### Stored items
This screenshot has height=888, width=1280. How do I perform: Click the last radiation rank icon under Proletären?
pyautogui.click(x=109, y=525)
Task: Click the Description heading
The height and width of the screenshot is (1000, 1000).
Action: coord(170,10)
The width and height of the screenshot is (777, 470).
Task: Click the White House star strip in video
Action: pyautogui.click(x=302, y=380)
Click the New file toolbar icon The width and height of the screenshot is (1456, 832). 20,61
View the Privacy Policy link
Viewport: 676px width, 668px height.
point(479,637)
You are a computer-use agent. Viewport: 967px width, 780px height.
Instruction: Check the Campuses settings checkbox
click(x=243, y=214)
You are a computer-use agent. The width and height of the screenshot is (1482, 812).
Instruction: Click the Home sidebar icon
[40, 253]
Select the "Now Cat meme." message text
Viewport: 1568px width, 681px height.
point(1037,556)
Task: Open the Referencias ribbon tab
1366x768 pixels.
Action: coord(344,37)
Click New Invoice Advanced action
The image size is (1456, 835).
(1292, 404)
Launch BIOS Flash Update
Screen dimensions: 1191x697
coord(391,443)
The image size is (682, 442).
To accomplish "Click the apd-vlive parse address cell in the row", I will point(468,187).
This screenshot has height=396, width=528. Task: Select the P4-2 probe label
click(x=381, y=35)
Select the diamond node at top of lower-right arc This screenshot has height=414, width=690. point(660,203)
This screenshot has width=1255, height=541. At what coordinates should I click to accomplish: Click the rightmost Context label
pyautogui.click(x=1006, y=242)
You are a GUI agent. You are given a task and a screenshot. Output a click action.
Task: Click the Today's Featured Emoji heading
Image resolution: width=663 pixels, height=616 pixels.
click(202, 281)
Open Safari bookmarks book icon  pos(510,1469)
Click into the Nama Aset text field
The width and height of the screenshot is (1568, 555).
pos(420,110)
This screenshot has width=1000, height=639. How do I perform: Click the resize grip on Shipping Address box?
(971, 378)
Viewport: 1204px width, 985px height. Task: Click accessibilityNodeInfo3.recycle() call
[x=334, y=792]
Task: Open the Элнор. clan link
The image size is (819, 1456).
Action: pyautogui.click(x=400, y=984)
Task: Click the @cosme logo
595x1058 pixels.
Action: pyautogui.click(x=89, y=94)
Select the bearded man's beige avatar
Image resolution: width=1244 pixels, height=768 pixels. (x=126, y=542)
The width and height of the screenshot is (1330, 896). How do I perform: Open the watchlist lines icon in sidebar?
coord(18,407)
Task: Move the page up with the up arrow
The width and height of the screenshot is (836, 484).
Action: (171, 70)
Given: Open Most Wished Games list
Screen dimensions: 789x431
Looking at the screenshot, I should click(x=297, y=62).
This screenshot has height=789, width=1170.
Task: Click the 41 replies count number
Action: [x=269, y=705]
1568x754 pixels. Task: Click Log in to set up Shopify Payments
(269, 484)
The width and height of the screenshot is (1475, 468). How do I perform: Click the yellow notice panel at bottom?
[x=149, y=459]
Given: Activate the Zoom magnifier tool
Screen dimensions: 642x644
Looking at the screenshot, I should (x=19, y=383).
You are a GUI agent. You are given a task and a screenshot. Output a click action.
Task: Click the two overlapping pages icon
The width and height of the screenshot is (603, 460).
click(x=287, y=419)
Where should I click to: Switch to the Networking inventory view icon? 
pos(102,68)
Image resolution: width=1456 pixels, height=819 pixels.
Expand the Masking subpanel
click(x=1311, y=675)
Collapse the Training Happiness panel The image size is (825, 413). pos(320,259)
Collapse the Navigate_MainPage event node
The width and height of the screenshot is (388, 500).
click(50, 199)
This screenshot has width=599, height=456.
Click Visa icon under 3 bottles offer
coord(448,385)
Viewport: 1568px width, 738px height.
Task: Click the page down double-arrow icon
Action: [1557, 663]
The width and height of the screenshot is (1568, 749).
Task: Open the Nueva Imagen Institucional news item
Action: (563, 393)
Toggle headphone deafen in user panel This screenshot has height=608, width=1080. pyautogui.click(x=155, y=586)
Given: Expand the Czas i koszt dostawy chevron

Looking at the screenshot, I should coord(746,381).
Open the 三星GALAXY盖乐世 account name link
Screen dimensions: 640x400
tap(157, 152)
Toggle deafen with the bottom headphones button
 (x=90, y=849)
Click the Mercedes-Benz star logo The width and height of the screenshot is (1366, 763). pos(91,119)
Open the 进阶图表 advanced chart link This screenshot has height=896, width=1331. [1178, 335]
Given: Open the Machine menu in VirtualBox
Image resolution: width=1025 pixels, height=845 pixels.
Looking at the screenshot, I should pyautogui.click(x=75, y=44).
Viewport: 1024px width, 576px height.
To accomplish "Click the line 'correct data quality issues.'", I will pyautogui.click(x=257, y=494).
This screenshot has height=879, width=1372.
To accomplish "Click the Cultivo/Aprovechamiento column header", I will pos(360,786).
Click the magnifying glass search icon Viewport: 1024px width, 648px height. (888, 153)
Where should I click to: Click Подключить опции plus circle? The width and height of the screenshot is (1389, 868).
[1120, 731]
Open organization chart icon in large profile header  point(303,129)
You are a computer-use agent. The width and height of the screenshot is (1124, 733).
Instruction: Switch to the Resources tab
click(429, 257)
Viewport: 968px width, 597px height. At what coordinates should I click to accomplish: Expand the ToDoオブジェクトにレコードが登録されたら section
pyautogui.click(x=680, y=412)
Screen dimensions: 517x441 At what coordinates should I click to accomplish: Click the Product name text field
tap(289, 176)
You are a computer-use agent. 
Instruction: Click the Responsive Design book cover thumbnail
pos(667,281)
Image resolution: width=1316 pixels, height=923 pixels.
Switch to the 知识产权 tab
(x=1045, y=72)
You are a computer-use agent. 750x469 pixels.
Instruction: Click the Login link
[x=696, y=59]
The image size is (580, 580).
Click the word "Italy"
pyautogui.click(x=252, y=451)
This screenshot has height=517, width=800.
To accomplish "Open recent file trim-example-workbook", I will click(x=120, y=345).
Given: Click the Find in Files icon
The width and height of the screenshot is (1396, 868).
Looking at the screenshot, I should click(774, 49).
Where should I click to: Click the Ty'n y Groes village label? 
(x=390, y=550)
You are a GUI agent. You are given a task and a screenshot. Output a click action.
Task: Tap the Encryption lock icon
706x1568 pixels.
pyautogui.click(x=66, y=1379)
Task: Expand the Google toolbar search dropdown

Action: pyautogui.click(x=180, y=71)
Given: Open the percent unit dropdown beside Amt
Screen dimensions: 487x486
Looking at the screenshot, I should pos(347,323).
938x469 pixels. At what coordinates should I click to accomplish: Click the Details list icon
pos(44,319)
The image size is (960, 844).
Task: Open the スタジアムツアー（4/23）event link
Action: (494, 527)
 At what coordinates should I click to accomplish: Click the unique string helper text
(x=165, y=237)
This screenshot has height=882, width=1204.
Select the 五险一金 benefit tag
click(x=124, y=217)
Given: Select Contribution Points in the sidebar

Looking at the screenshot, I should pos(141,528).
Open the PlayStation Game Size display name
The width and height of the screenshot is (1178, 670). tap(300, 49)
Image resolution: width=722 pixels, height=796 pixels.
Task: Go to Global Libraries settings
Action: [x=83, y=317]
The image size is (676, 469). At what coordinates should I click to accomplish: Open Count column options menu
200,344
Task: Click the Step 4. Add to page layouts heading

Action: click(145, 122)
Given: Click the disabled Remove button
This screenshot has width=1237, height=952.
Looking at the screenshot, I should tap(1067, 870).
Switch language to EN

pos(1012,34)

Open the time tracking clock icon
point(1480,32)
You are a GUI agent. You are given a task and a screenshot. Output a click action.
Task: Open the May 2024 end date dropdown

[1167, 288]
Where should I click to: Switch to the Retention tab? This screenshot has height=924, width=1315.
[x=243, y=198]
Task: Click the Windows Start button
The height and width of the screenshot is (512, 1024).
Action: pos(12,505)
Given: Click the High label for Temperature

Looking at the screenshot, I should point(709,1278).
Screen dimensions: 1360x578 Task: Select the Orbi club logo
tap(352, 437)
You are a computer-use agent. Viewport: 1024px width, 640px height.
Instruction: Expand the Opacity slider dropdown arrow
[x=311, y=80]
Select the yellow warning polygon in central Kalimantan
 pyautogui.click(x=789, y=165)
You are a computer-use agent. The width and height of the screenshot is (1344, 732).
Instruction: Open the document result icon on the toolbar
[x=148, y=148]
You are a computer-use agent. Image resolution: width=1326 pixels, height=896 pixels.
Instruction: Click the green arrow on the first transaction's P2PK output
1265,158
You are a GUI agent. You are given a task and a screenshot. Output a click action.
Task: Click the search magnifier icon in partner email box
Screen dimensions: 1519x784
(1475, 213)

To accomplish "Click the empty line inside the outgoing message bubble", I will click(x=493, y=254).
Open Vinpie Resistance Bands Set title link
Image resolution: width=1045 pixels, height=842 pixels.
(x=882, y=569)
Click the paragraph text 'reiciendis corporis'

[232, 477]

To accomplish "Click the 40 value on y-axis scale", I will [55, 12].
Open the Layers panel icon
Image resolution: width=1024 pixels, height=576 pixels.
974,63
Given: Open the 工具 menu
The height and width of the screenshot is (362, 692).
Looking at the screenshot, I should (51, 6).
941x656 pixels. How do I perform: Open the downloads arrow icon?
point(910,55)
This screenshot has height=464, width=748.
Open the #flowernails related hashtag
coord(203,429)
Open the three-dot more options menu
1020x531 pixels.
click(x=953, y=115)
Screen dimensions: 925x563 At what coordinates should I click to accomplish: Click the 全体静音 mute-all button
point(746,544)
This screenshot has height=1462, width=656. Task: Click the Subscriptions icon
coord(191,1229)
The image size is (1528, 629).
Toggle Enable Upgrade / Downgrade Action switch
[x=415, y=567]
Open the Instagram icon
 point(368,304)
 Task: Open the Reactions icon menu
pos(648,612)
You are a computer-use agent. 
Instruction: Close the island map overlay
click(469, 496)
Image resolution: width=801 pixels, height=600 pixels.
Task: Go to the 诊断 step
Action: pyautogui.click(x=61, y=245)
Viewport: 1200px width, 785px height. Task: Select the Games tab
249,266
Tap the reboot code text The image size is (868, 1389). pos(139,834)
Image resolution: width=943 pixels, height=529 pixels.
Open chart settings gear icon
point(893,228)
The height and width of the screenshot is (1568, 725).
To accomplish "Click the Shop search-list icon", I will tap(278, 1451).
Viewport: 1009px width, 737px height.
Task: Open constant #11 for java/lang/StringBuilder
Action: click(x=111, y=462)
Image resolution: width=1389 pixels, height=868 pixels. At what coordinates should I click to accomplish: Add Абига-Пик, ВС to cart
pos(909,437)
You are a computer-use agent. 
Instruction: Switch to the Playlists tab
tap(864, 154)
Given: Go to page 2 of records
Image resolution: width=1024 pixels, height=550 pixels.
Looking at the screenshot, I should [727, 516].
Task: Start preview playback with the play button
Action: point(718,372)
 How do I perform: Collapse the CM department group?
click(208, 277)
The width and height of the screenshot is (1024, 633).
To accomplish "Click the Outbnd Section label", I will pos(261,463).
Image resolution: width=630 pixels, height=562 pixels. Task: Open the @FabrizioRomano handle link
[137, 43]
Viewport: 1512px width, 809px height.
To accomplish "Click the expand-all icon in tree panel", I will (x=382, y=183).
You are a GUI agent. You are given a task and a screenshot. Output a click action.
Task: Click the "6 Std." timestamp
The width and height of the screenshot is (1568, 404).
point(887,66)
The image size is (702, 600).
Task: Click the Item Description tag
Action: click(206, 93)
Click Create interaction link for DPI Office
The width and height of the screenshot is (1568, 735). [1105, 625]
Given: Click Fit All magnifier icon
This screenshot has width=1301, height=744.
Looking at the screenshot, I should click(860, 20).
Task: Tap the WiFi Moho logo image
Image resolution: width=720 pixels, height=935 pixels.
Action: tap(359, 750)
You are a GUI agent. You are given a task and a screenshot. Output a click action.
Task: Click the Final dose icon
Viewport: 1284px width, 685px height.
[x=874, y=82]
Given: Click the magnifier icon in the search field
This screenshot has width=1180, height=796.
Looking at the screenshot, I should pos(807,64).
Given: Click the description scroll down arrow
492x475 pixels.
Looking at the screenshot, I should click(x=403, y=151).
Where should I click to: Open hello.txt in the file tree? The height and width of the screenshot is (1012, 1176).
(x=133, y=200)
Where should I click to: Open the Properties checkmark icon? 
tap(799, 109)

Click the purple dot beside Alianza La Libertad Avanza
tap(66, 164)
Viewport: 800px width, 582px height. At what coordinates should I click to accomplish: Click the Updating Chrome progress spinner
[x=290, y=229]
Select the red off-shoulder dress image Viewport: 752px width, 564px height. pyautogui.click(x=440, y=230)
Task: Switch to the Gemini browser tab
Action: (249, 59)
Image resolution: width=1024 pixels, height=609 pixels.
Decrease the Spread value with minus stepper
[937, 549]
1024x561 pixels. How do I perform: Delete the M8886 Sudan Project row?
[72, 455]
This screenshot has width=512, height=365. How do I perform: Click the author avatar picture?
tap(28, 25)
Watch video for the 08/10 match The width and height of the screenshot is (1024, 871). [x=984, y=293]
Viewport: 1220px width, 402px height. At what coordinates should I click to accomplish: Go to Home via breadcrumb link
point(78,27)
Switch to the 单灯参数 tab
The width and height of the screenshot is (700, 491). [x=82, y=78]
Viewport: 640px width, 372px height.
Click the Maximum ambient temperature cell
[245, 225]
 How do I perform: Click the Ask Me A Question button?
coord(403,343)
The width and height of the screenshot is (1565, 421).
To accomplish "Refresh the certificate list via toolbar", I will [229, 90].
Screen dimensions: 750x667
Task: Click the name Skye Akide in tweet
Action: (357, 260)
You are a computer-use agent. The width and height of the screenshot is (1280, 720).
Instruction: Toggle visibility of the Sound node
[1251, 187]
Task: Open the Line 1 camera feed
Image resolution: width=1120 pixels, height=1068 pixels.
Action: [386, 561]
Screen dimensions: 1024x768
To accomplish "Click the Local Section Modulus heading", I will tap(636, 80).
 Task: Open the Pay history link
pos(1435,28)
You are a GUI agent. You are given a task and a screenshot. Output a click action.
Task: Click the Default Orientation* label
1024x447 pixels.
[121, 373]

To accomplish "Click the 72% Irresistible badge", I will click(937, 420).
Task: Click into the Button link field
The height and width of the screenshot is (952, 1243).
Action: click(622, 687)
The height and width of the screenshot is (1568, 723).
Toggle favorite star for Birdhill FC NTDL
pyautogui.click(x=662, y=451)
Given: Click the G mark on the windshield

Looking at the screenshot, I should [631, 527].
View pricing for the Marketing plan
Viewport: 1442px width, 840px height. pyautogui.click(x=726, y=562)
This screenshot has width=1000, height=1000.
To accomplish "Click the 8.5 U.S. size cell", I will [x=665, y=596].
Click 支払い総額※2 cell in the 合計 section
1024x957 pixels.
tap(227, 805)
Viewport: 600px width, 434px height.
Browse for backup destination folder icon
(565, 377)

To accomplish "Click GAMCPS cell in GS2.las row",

### YOUR TASK
Among the entries above, locate the lines containing "The width and height of the screenshot is (388, 500)." and "Given: Open the Machine menu in VirtualBox", and transcribe exactly those two lines and all lines between.

### RESPONSE
The width and height of the screenshot is (388, 500).
click(50, 199)
This screenshot has width=599, height=456.
Click Visa icon under 3 bottles offer
coord(448,385)
Viewport: 1568px width, 738px height.
Task: Click the page down double-arrow icon
Action: [1557, 663]
The width and height of the screenshot is (1568, 749).
Task: Open the Nueva Imagen Institucional news item
Action: (563, 393)
Toggle headphone deafen in user panel This screenshot has height=608, width=1080. pyautogui.click(x=155, y=586)
Given: Expand the Czas i koszt dostawy chevron

Looking at the screenshot, I should coord(746,381).
Open the 三星GALAXY盖乐世 account name link
Screen dimensions: 640x400
tap(157, 152)
Toggle deafen with the bottom headphones button
 (x=90, y=849)
Click the Mercedes-Benz star logo The width and height of the screenshot is (1366, 763). pos(91,119)
Open the 进阶图表 advanced chart link This screenshot has height=896, width=1331. [1178, 335]
Given: Open the Machine menu in VirtualBox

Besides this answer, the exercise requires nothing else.